- TASK: Copy out nothing but the lines from the one holding "Screen dimensions: 1186x588" through the end of the entries below, exactly as written and without the pictures.

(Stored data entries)
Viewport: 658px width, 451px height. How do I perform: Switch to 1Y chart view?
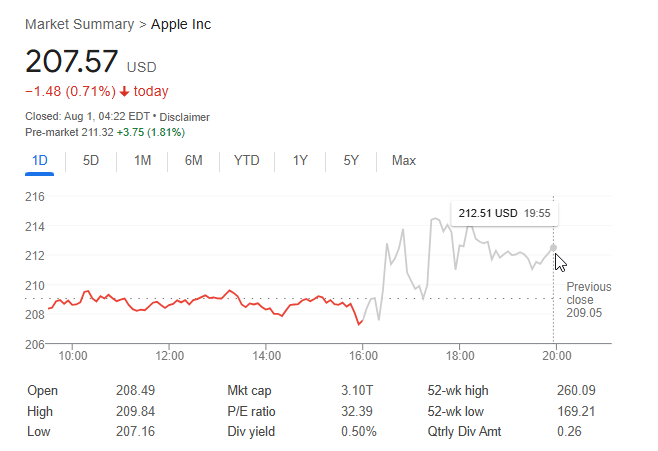[x=300, y=161]
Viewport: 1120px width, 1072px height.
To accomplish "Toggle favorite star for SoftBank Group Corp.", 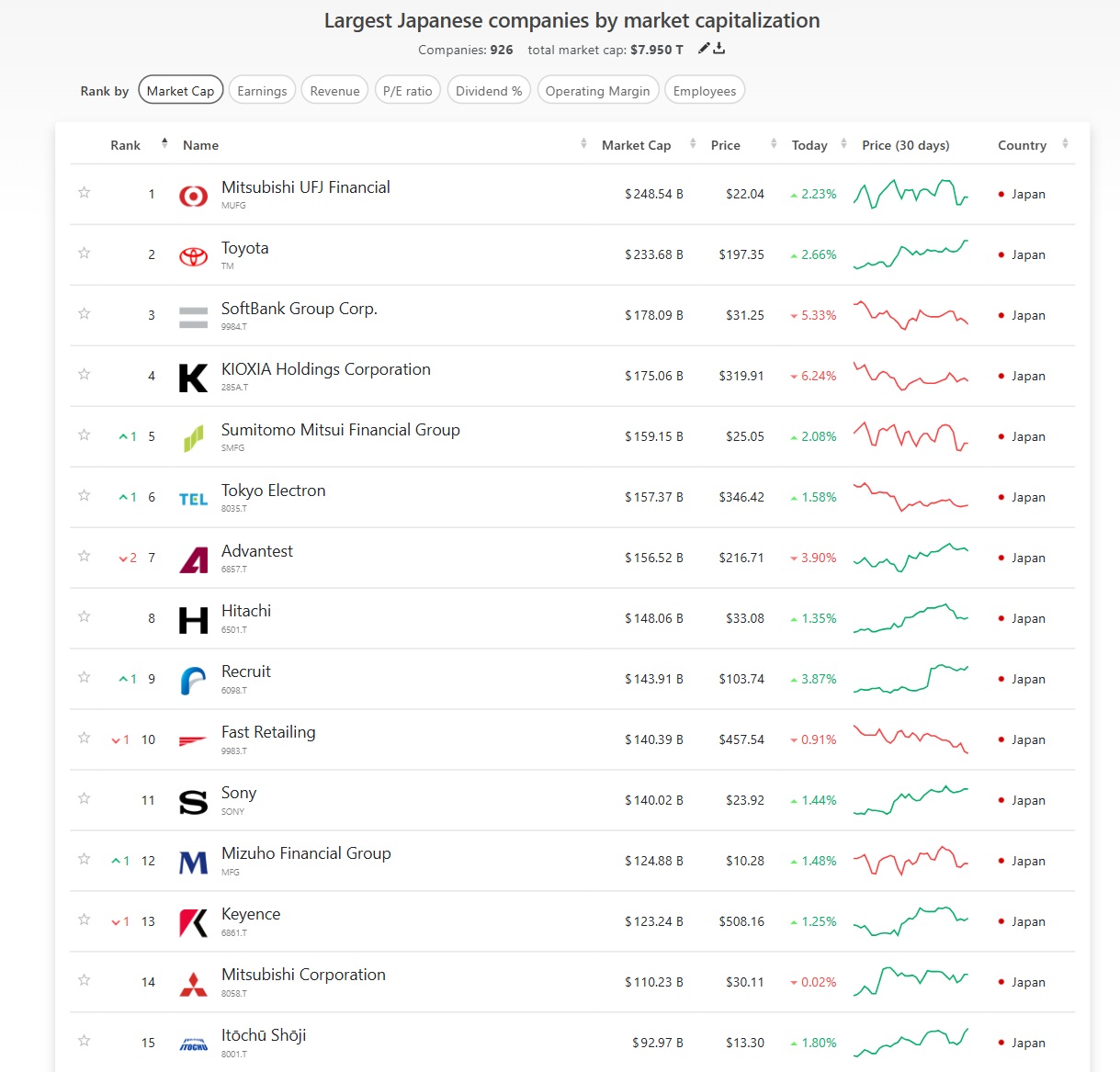I will point(85,313).
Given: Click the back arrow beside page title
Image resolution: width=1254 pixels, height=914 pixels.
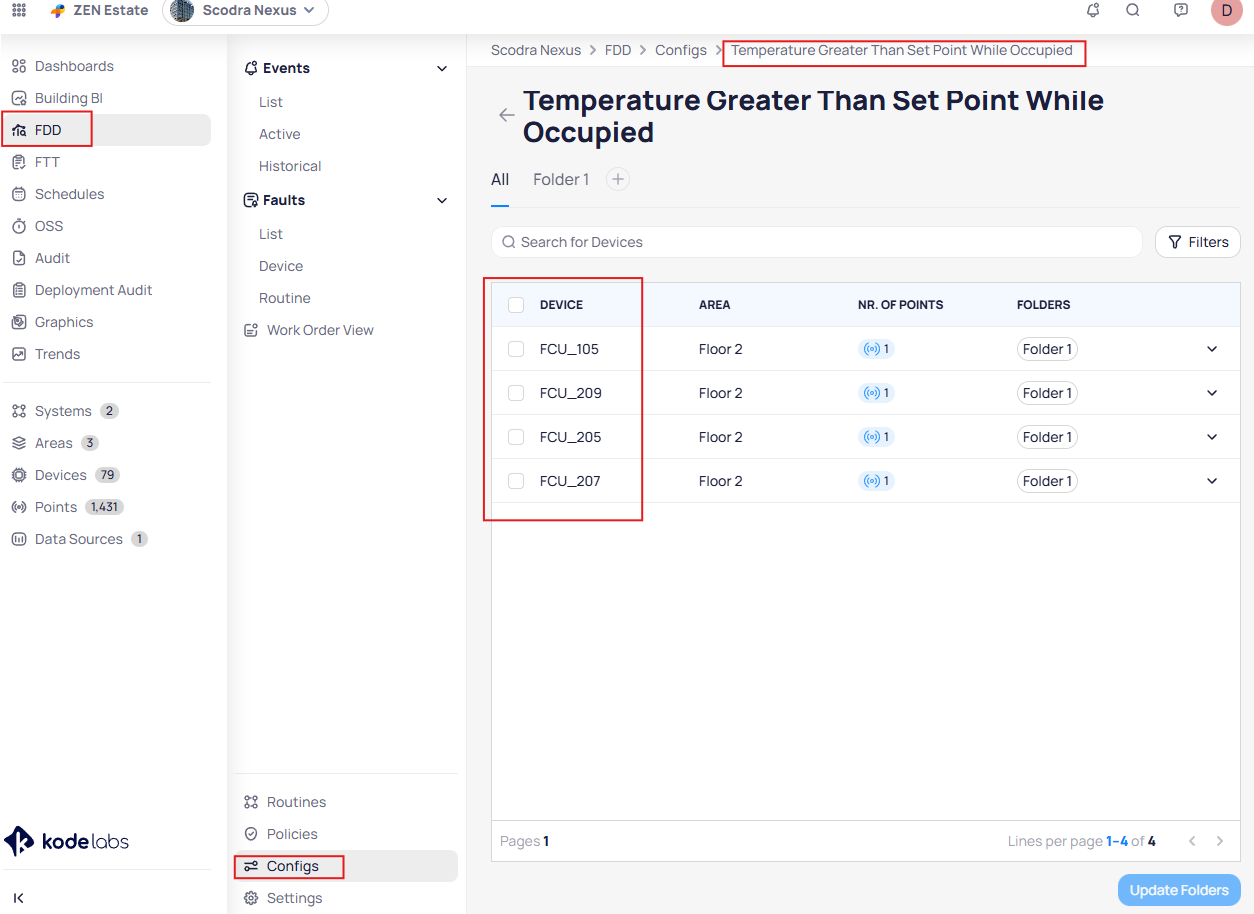Looking at the screenshot, I should (507, 115).
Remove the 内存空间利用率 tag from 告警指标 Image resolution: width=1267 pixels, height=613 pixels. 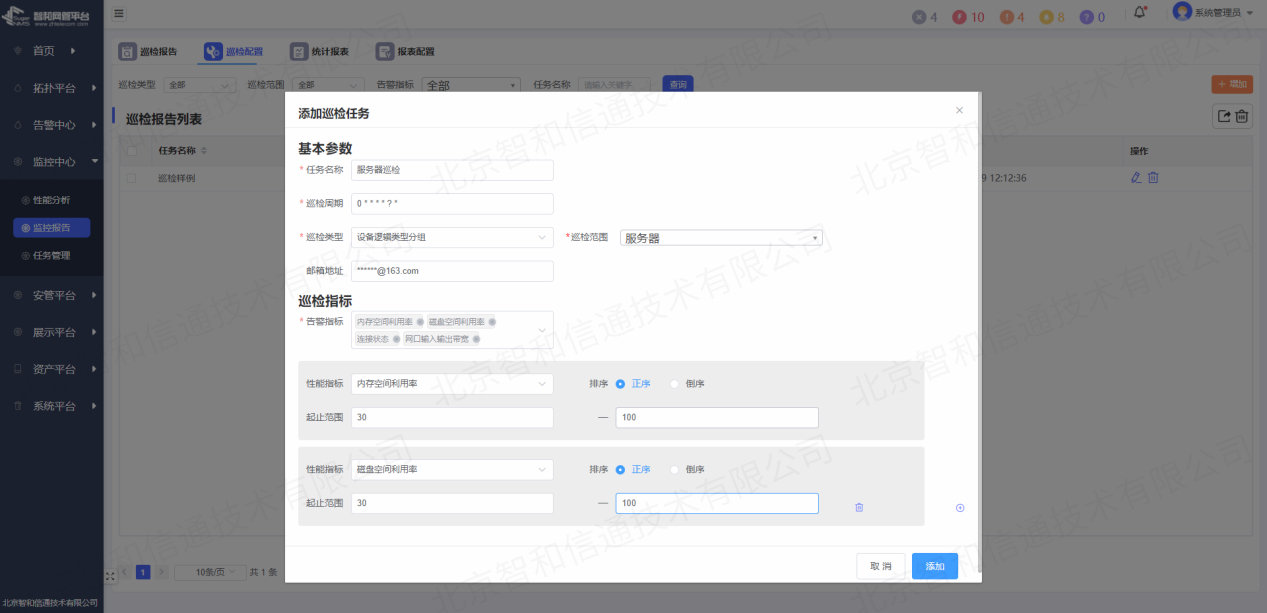[x=420, y=322]
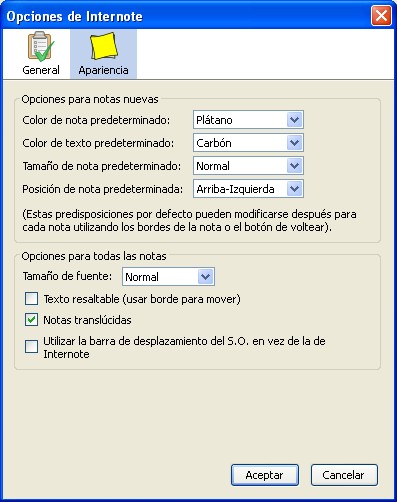Click the General clipboard checklist icon
Screen dimensions: 397x502
tap(41, 47)
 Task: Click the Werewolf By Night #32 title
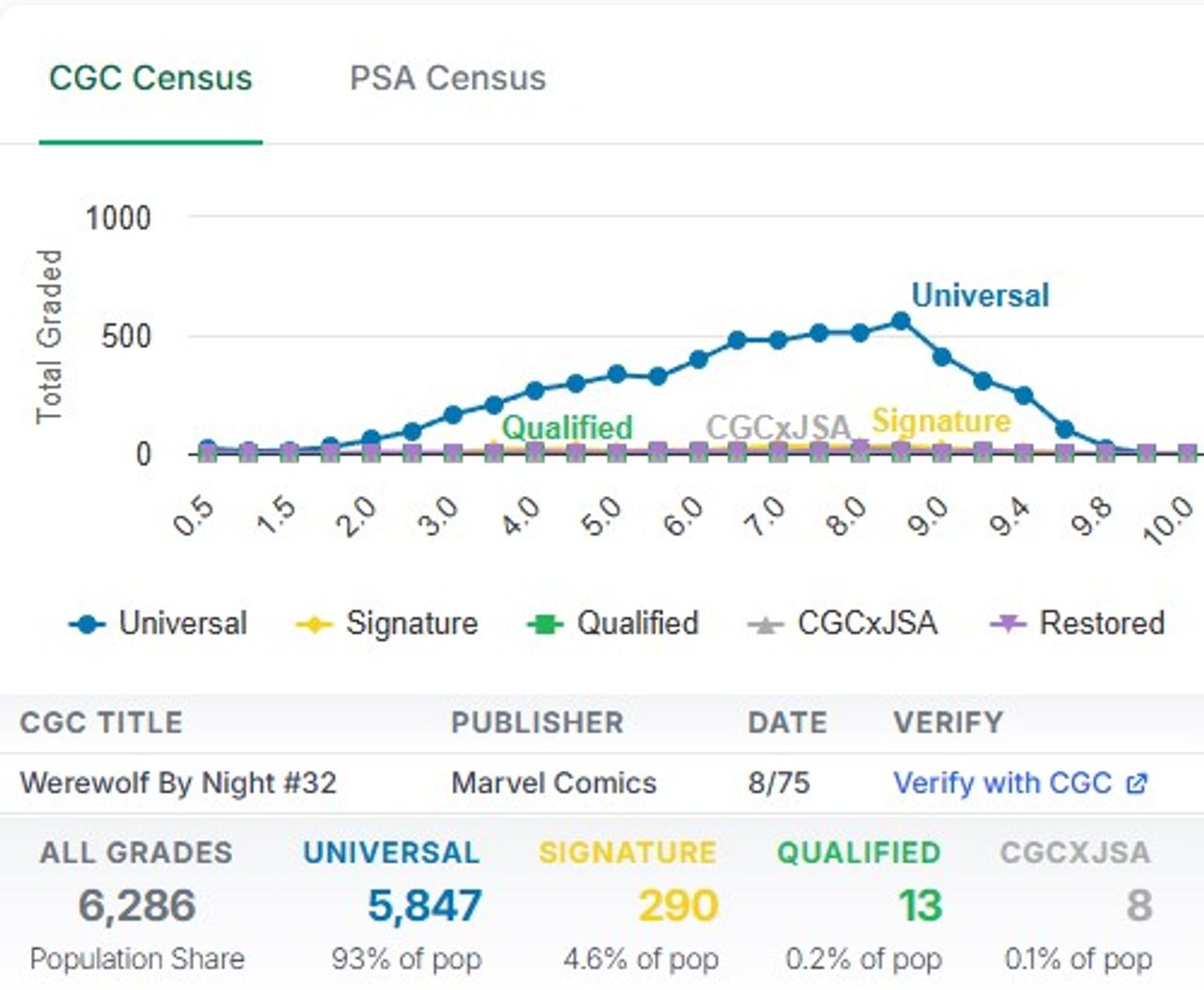pos(178,783)
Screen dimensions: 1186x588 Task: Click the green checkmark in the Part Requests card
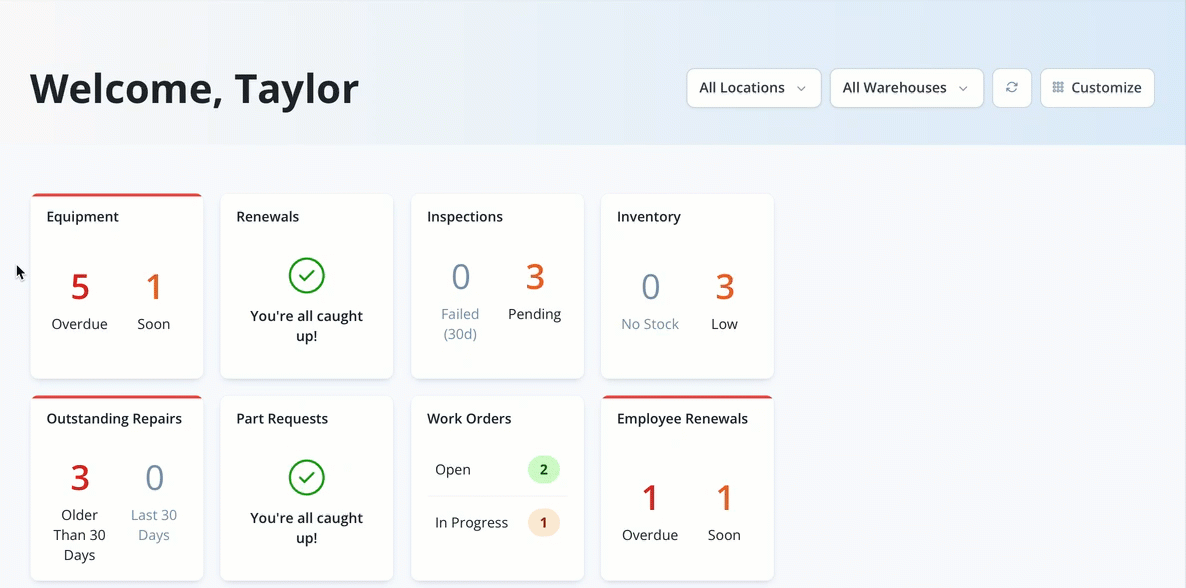(306, 478)
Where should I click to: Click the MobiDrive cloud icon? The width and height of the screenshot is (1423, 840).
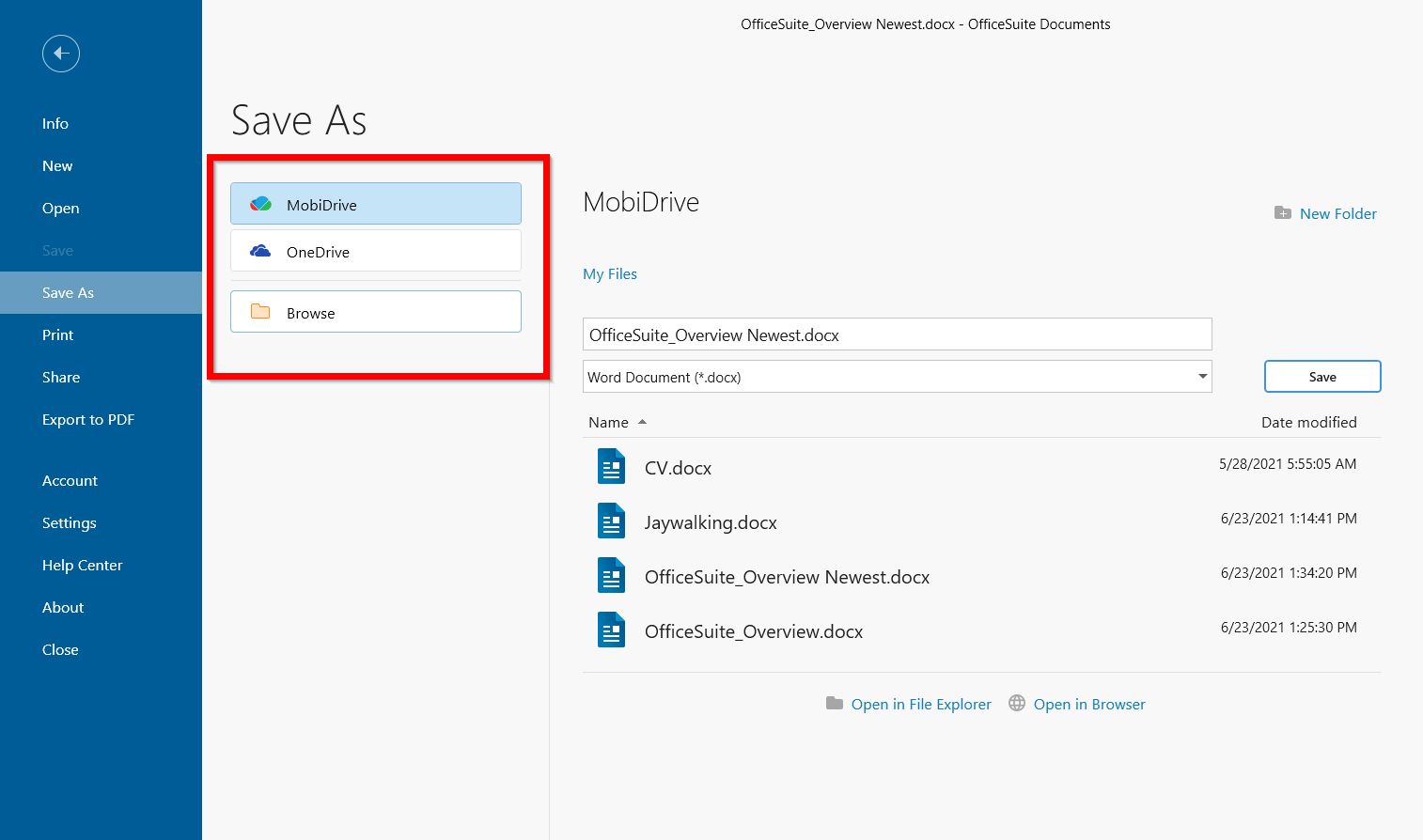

- ANSWER:
Screen dimensions: 1186x588 Task: Click the green checkmark in the Part Requests card
(306, 478)
Where should I click to: Click the MobiDrive cloud icon? The width and height of the screenshot is (1423, 840).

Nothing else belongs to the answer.